In 2015, 4,750 calls were made to the helpline service run by the Alzheimer Society of Ireland, up from 2,907 in 2010.
The service continues to experience an increase in calls as awareness of the condition grows. Almost six out of 10 calls made last year were in relation to people with a confirmed case of dementia.
More than one in 10 (13%) were from people worried about memory issues and their general cognitive health.
Calls from people in the early stages of dementia continue to increase — one in 10 made last year were from people with dementia under the age of 70.
Of the 48,000 people living with dementia in Ireland it is estimated that 4,000 are under the age of 65.
January is usually a busy time for the experienced helpline advisers, with families raising lots of questions and concerns after spending time together over Christmas. This year there was a 50% increase in calls to the helpline between December and January.
People called the service after noticing small but significant changes in how a loved one was behaving from day to day.
Ms Taylor said they received calls from people experiencing significant hardship and real distress and often had to spend a lot of time dealing with them.
Often, families felt they were betraying a loved one by talking about what they had seen or heard.

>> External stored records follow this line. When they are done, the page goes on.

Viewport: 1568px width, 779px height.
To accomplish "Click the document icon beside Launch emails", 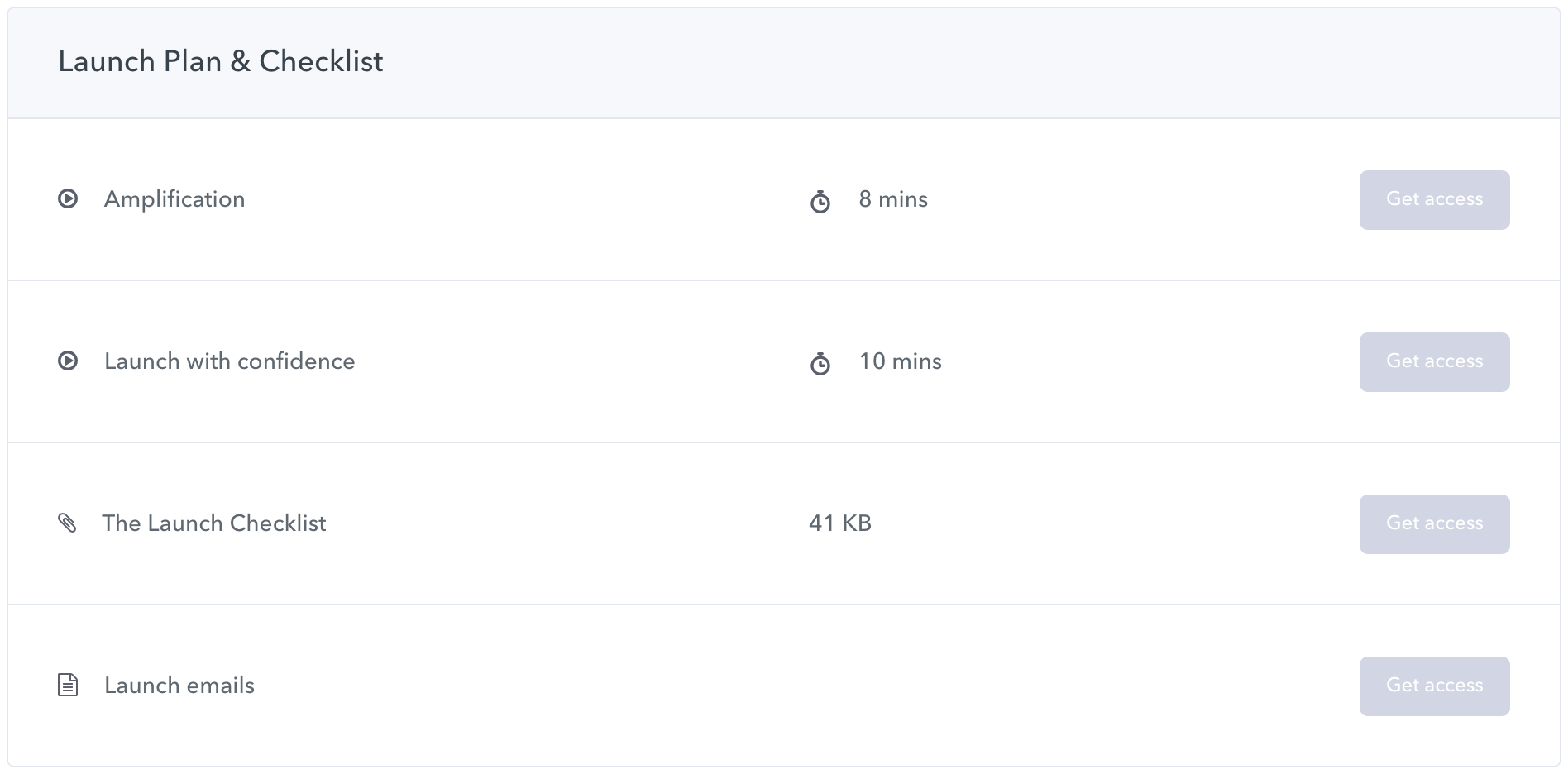I will pyautogui.click(x=68, y=685).
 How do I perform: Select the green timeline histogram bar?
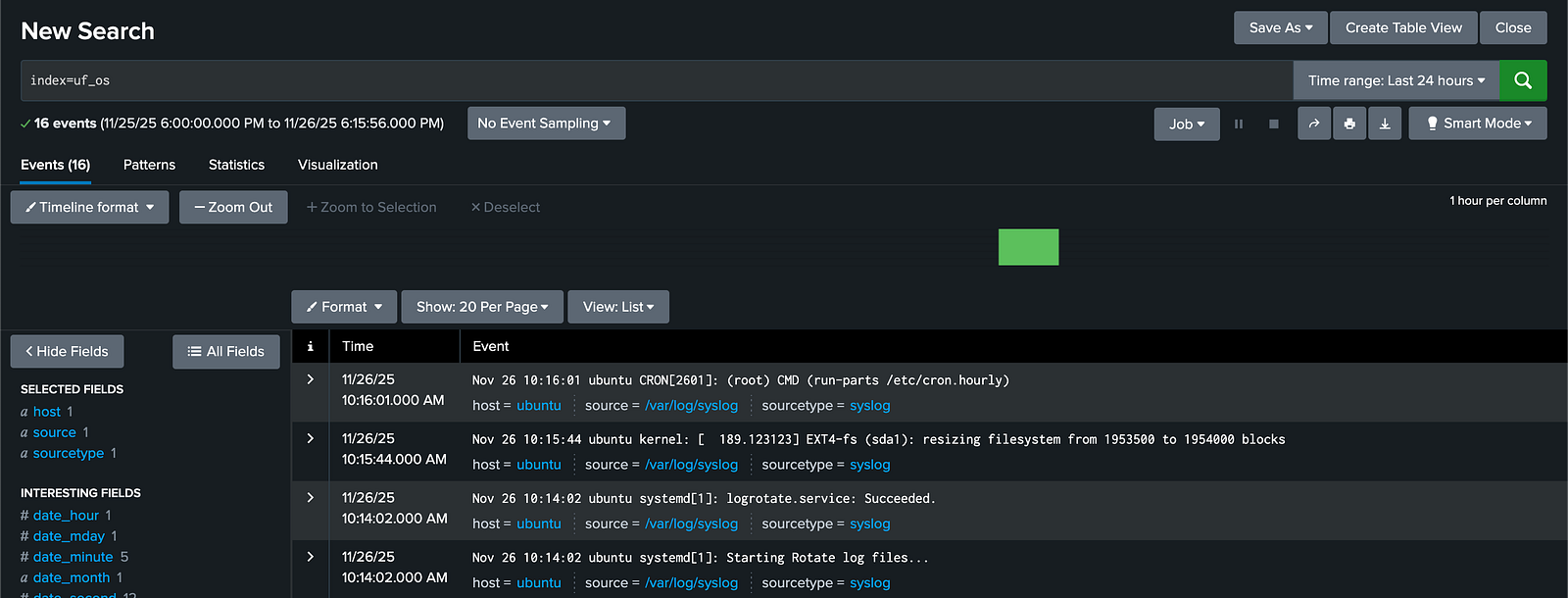(1028, 247)
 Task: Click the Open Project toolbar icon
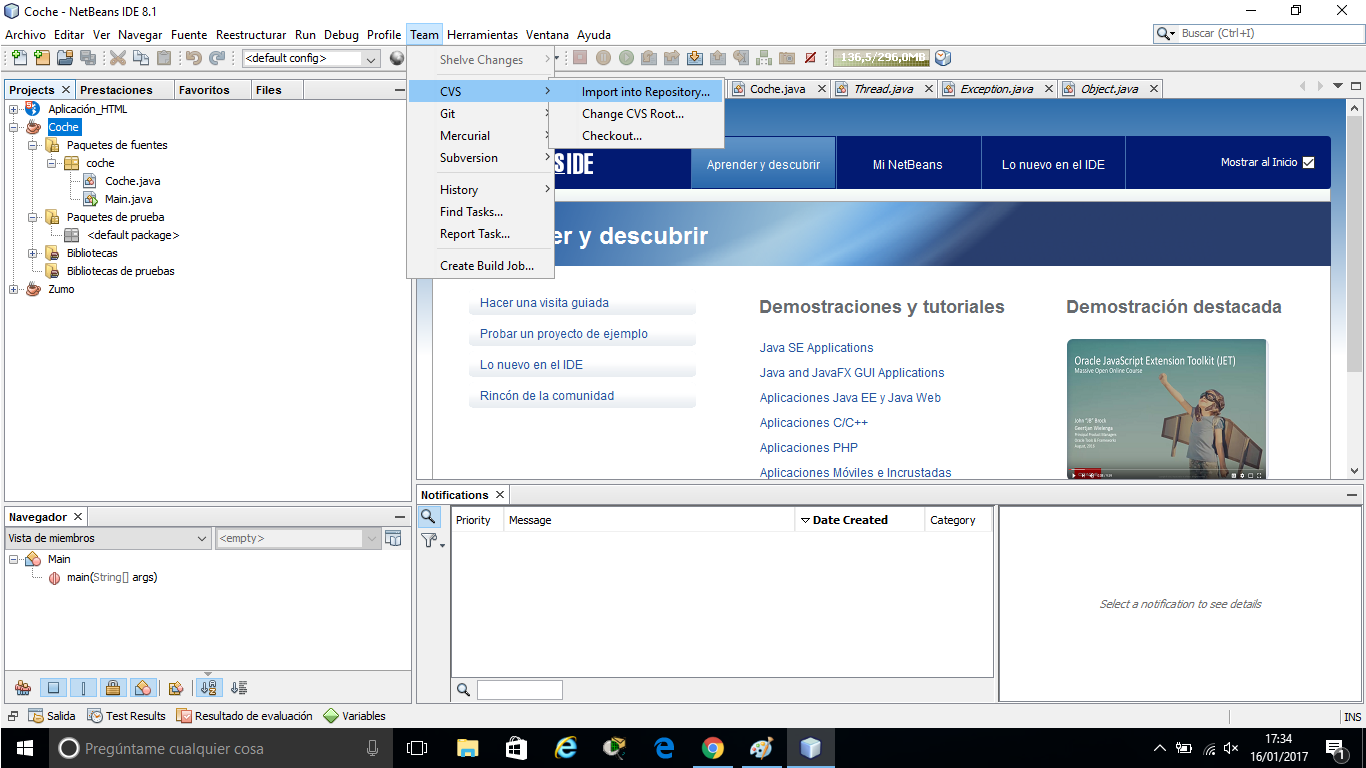tap(65, 58)
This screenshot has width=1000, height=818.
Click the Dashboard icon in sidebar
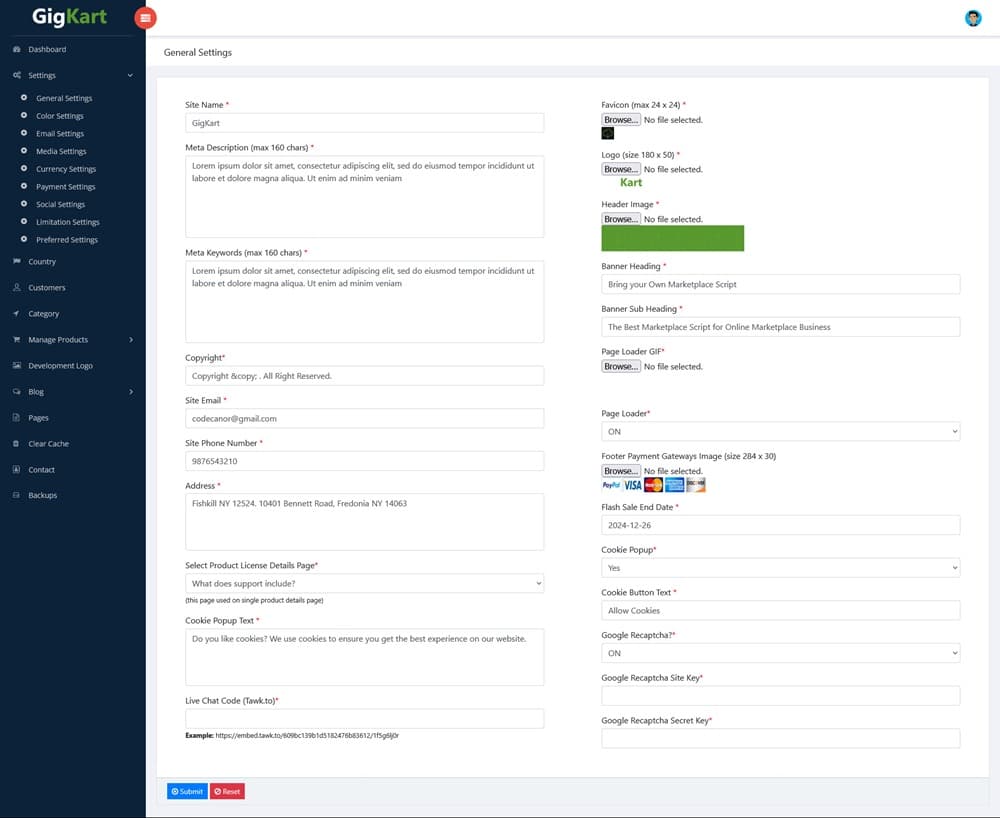tap(17, 49)
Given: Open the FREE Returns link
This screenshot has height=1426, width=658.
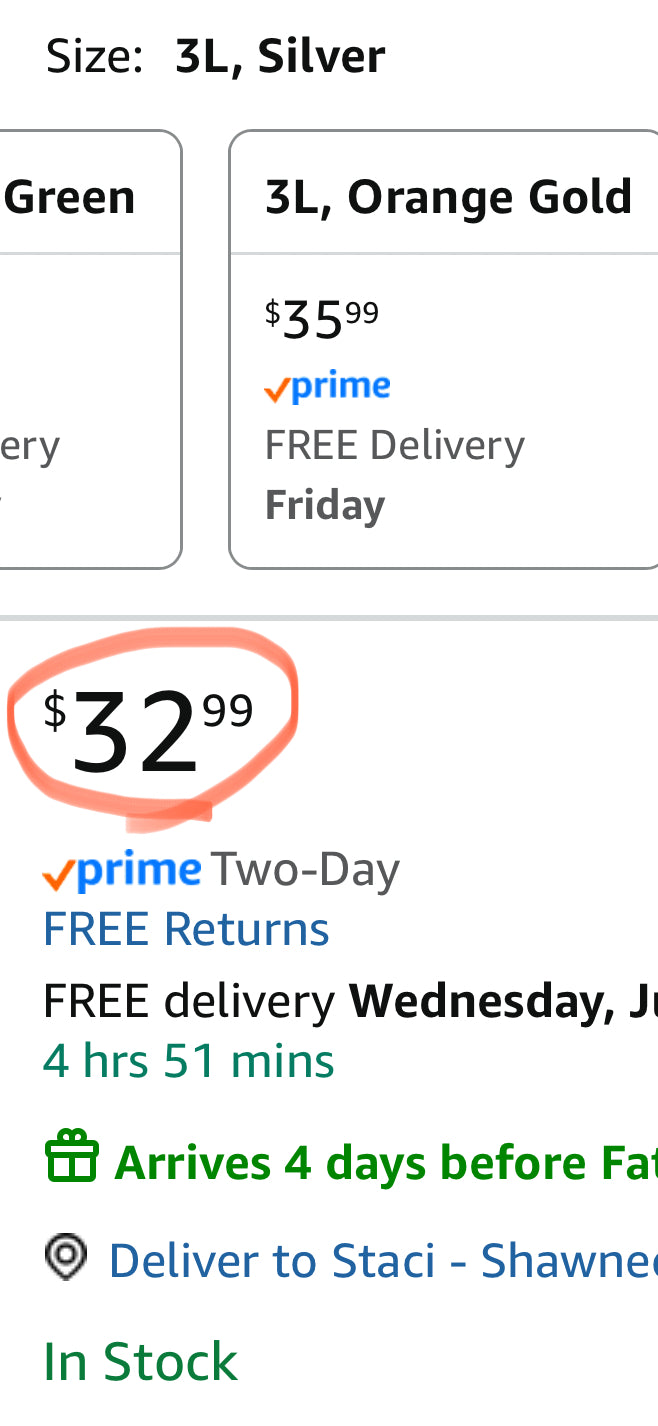Looking at the screenshot, I should [x=186, y=929].
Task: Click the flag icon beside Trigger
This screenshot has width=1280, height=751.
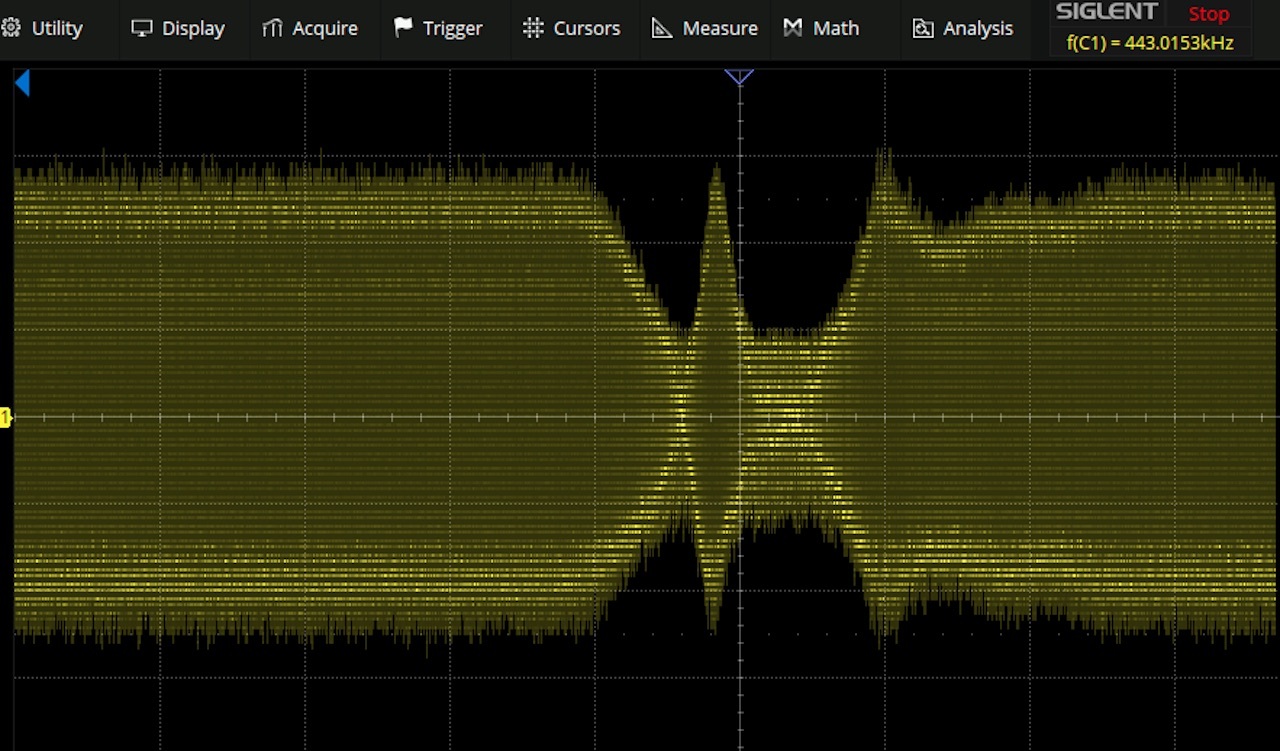Action: pyautogui.click(x=403, y=28)
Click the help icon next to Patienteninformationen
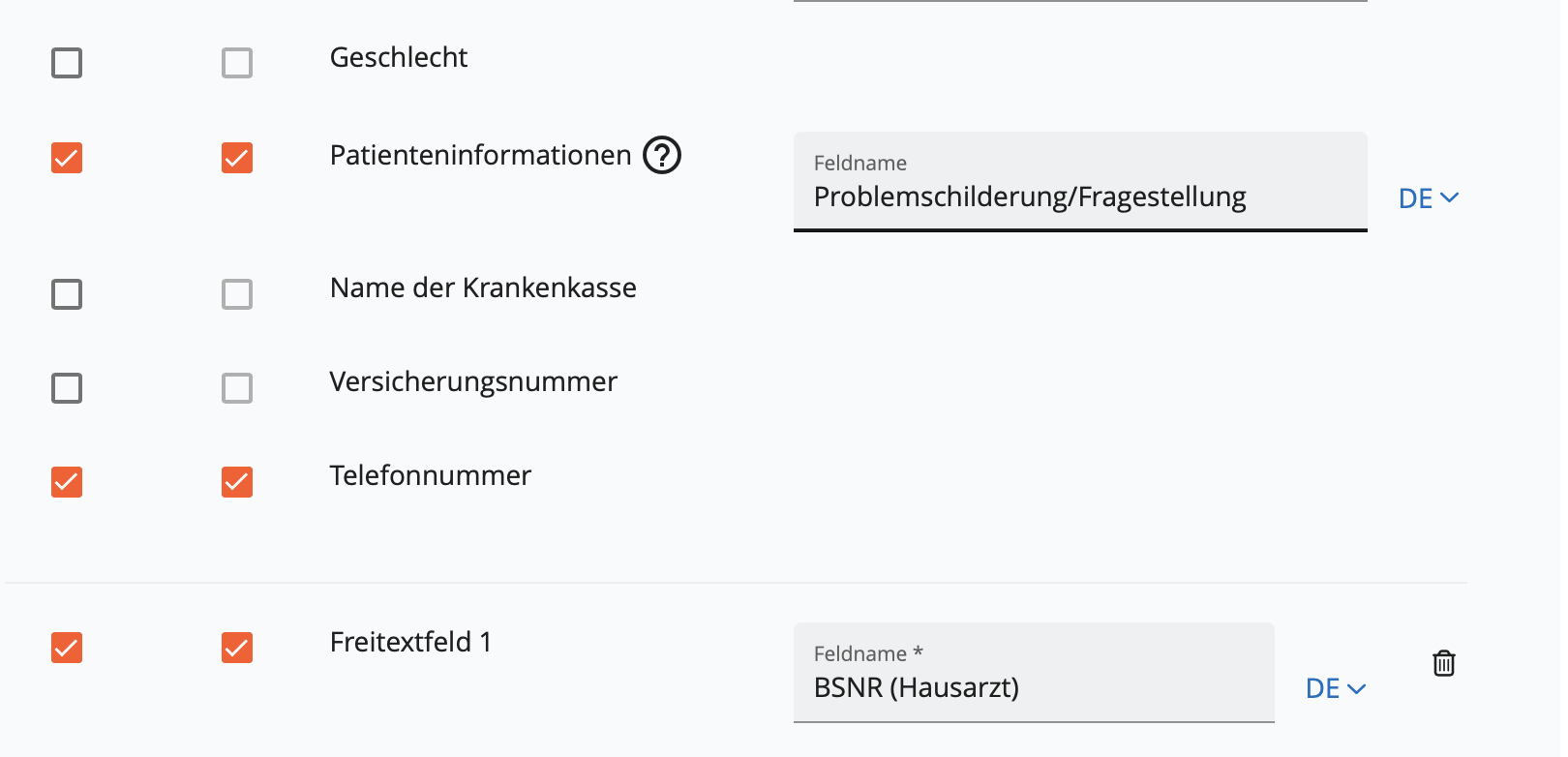 click(663, 155)
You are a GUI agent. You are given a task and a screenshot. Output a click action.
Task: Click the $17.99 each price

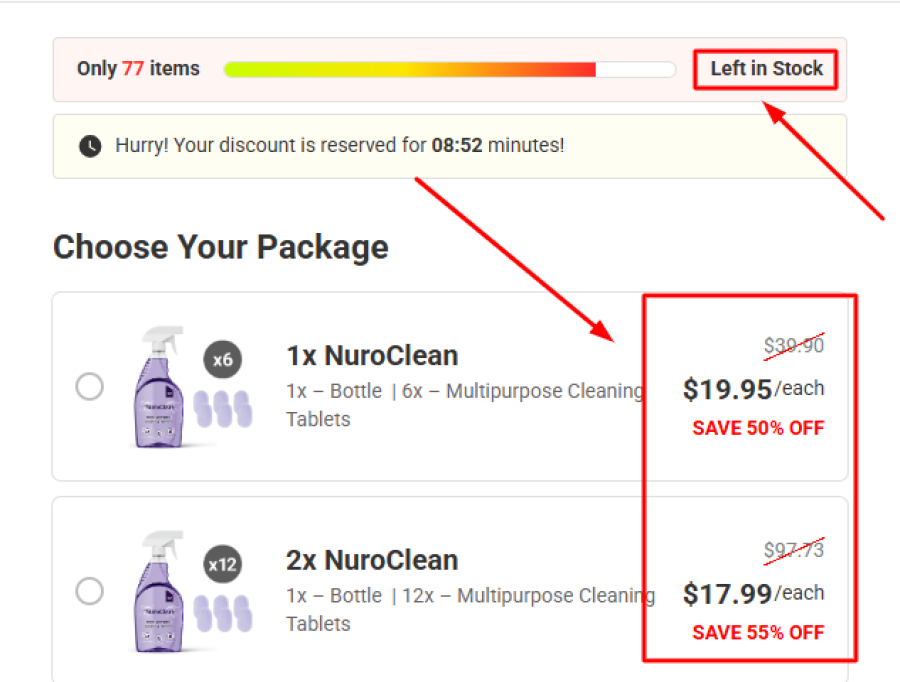[753, 594]
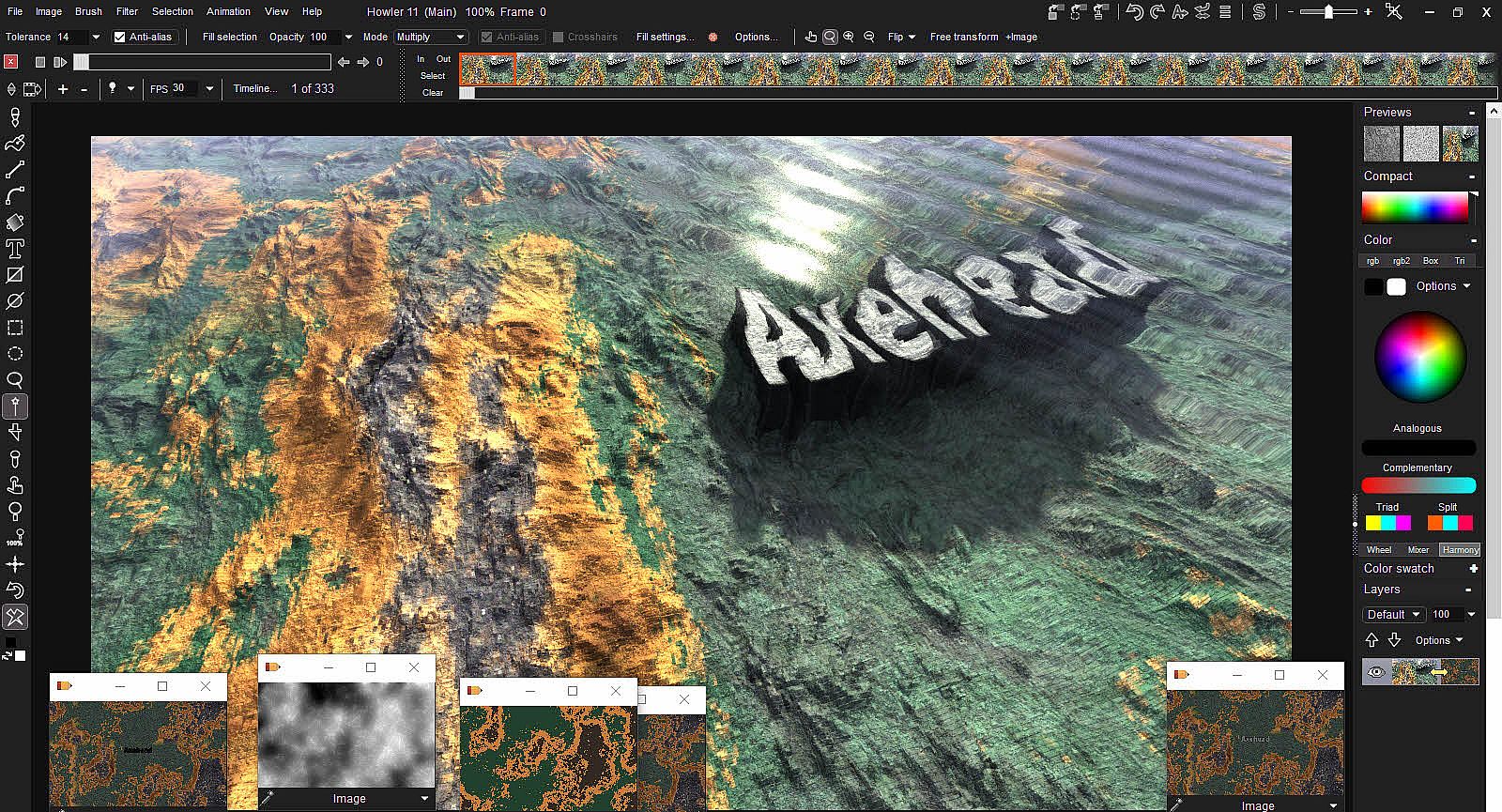Pick a color from the Compact spectrum bar
The height and width of the screenshot is (812, 1502).
click(1415, 207)
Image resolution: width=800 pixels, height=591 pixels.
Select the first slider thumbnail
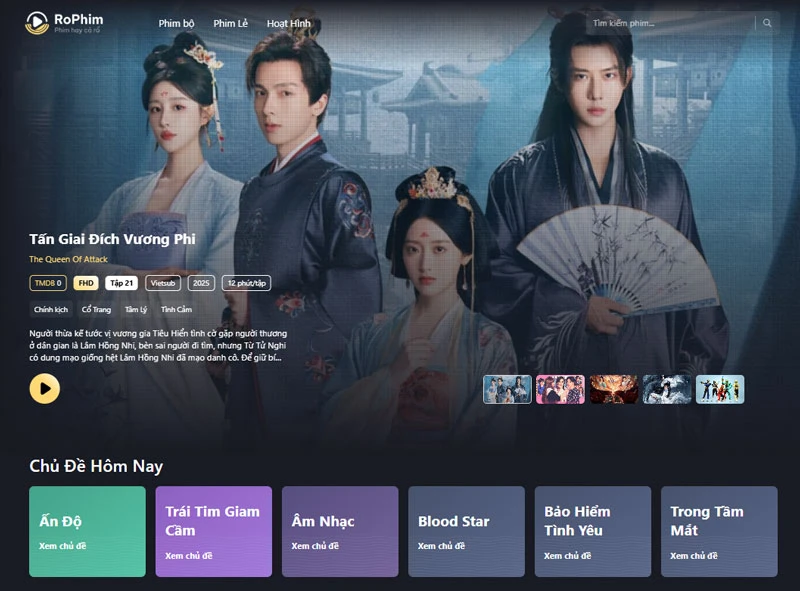(507, 389)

Ms Taylor said the confidential helpline was vital because it provided a safe place for someone to have that first conversation about dementia concerns.
The phone call often led to callers reaching out to their local health and social care professionals to access supports and services.
"Our helpline workers are trained to provide emotional support as well as provide practical information and signposting to services," said Ms Taylor.
The society has managed to pick up all the calls made to the service. More trained volunteers have been recruited to deal with the surge in calls over the past five years. They are supported by two full-time staff.
Ms Taylor said that the number of people diagnosed with dementia was expected to increase by 20% over the next five years.
"That’s 11 people a day this year, so it is critical that we can keep this service going," she said.